[Task instructions]
Copy the entries below word for word, omitting the pictures.

[Extracted data]

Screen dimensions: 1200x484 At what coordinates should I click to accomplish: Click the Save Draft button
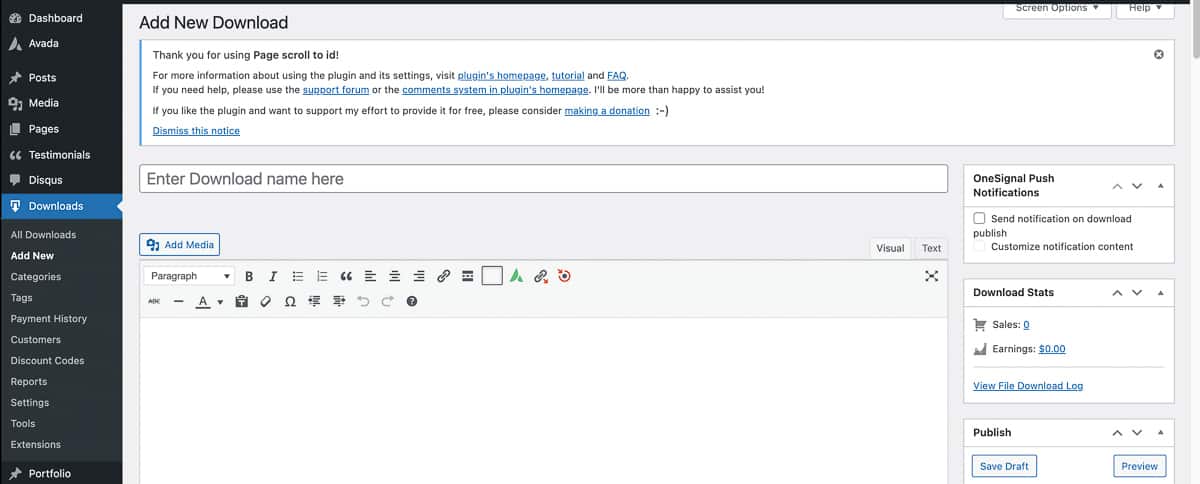pyautogui.click(x=1005, y=466)
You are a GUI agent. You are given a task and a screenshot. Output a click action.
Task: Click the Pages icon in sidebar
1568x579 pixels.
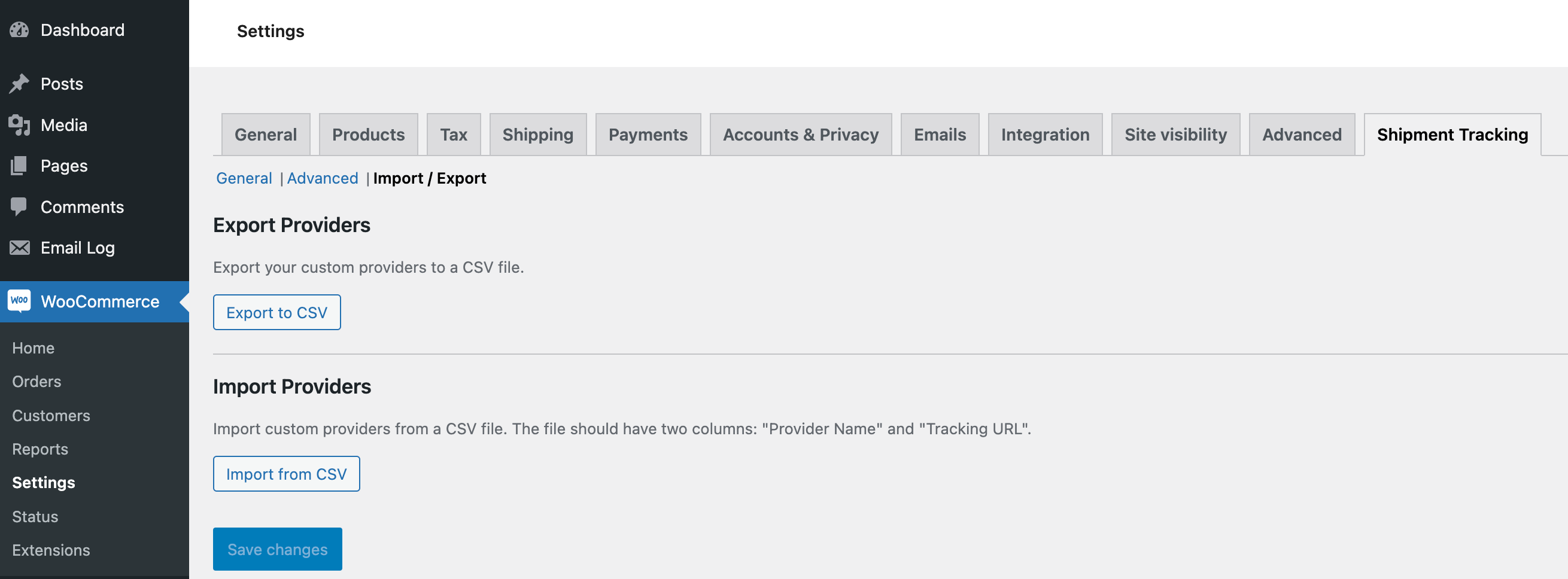point(20,166)
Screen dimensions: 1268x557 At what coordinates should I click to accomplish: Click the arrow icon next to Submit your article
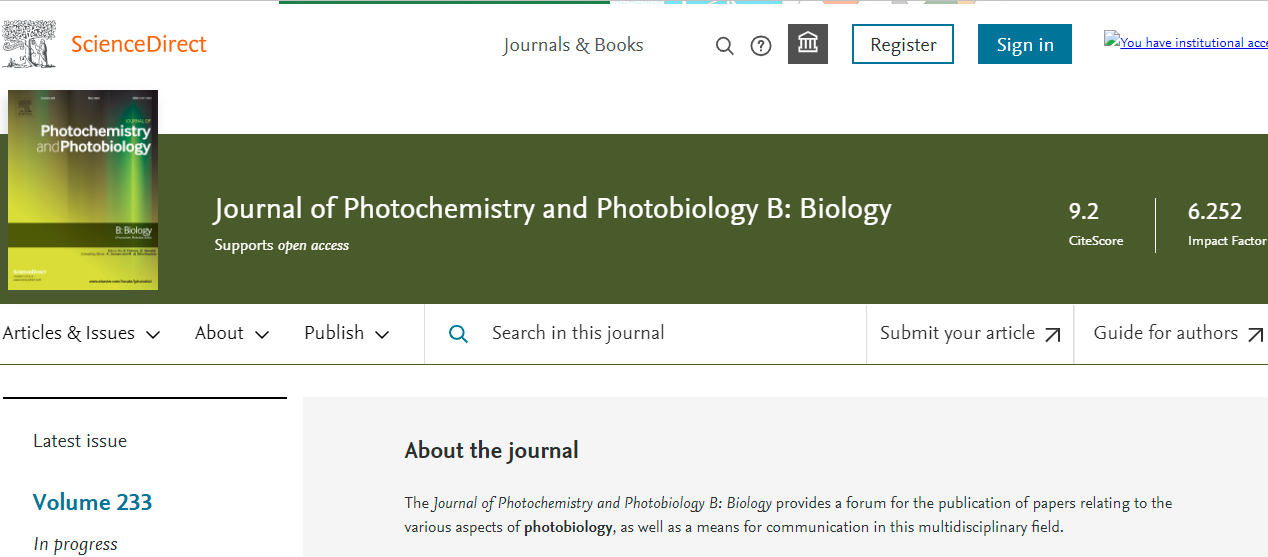tap(1053, 335)
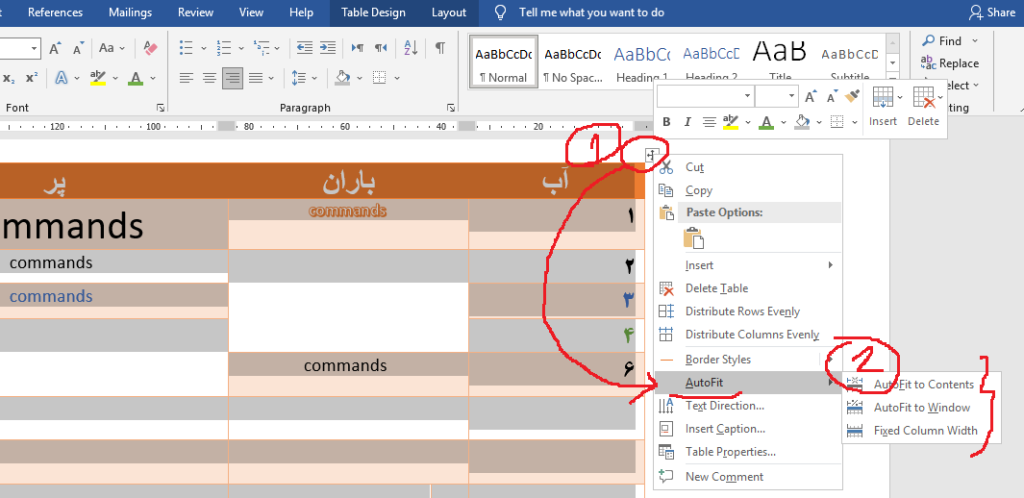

[Result for this task]
Screen dimensions: 1200x484 At what coordinates should I click to accomplish: Click the Save Draft button
pyautogui.click(x=1005, y=466)
You are a GUI agent. You are given a task and a screenshot. Output a click action.
Task: Click the Pages icon in sidebar
1568x579 pixels.
point(20,166)
Screen dimensions: 1268x557 At what coordinates should I click to accomplish: Click the arrow icon next to Submit your article
tap(1053, 335)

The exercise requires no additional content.